Tuesday 16 October 2012

Thong Guan Industries Another FPP stock due for re-rating?


INVESTMENT MERIT
A re-rating on the card? Scientex’s (“SCIENTX”, TB, FV: RM2.80) recent proposed acquisition of  two operating companies from GW Plastics Holdings (“GWPLAST”, OP, TP: RM1.19) at a reasonably good valuation of 11x FY13 PER could spur buying interest in stocks in the flexible plastic packaging (FPP) sector, especially on those with undemanding valuations such as Thong Guan (TGUAN).

Decent dividend yield.  While it has no written dividend policy, the company has been paying an average of 25% dividend payout ratio since 2007. Based on the 25% payout, its FY12-FY13 NDPS are projected at 6.5-7.0 sen, yielding 5.0%-5.5%. We believe these payouts are achievable given its manageable capex requirement of RM20.0m for both FY12 and FY13.

Lines expansion to lead growth.  We are projecting an annual earnings growth of c.10% for FY12-FY13E, which will be mainly driven by export sales. As of end-2011, export sales accounted for >80%  of  TGUAN’s  revenue. We  expect  export  sales  to  grow  c.11% for FY12-FY13 as its 85%-owned high-quality PVC cling food wrap company, TG Power Wrap, is expected to add two new production lines, which will double its current food wrap capacity.

Attractive valuation.  TGUAN is trading at undemanding PER valuations of 4.6x over its FY13 earnings as opposed to the other FPP stocks of 6x-11x. Its low valuation could possibly be due to (i) liquidity issue, (ii) its relatively smaller market cap and (iii) lower profit margin. However, even if we take these factors into consideration, the stock should be valued at RM1.57, implying >20% upside from here, based on a PER 5.5x over its FY13 EPS of 28.5 sen. Trading Buy.

SWOT ANALYSIS
Strength:  Strong presence in Japan as the largest Malaysian garbage bags exporter to the country, which implicitly indicates that the quality of TGUAN’s plastic products is somewhat assured.  

Weaknesses:  Slower than expected sales growth from its F&B division this will affect the group’s earnings.

Opportunities:  Growing demand trend for high-quality PVC food wrapper. 

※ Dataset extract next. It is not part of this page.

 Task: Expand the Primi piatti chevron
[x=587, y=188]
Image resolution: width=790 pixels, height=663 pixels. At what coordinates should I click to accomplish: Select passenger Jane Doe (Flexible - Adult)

Threats: Gloomy economic condition that could directly hit the plastic packaging industry outlook.

TECHNICALS
Resistance: RM1.43 (R1), RM1.47 (R2)
Support: RM1.28 (S1), RM1.19 (S2)
Comments: Though on an overall downtrend, TGUAN appears to have formed a short term bottom at RM1.28 amid technical indicators that are slowly improving. From here, the share price is likely to continue in consolidation mode, and any rebound is likely to be capped at RM1.38.

BUSINESS OVERVIEW
TGUAN was established in 1940s, from a small family business which was in tea and coffee trading, under the brand name of “888”, TGUAN forayed into plastic manufacturing in the 1960s. Since then, it has become one of the largest producers of cast pallet stretch film in Asia Pacific with an annual combined production output of more than 100,000 metric tons. More than 75% of its products are exported across oversea and Japan is its biggest export market, which contributes 35% of the group’s revenue. 

BUSINESS SEGMENTS
Plastic Products. This is the core business of TGUAN, which consistently contributes 94% to the group’s turnover. Its cast stretch film production line is equipped with the technology to produce stretch film with a strong and thin structure, where no pre-stretching is needed. In terms of production ratio,  cast film makes up 60% of output with the remaining 40% being blown film.

Food and Beverages.  Through its subsidiary, TGUAN’s tea and coffee business remains intact within the company’s growth. The company purchases high quality tea leaves and coffee beans from China and Indonesia respectively.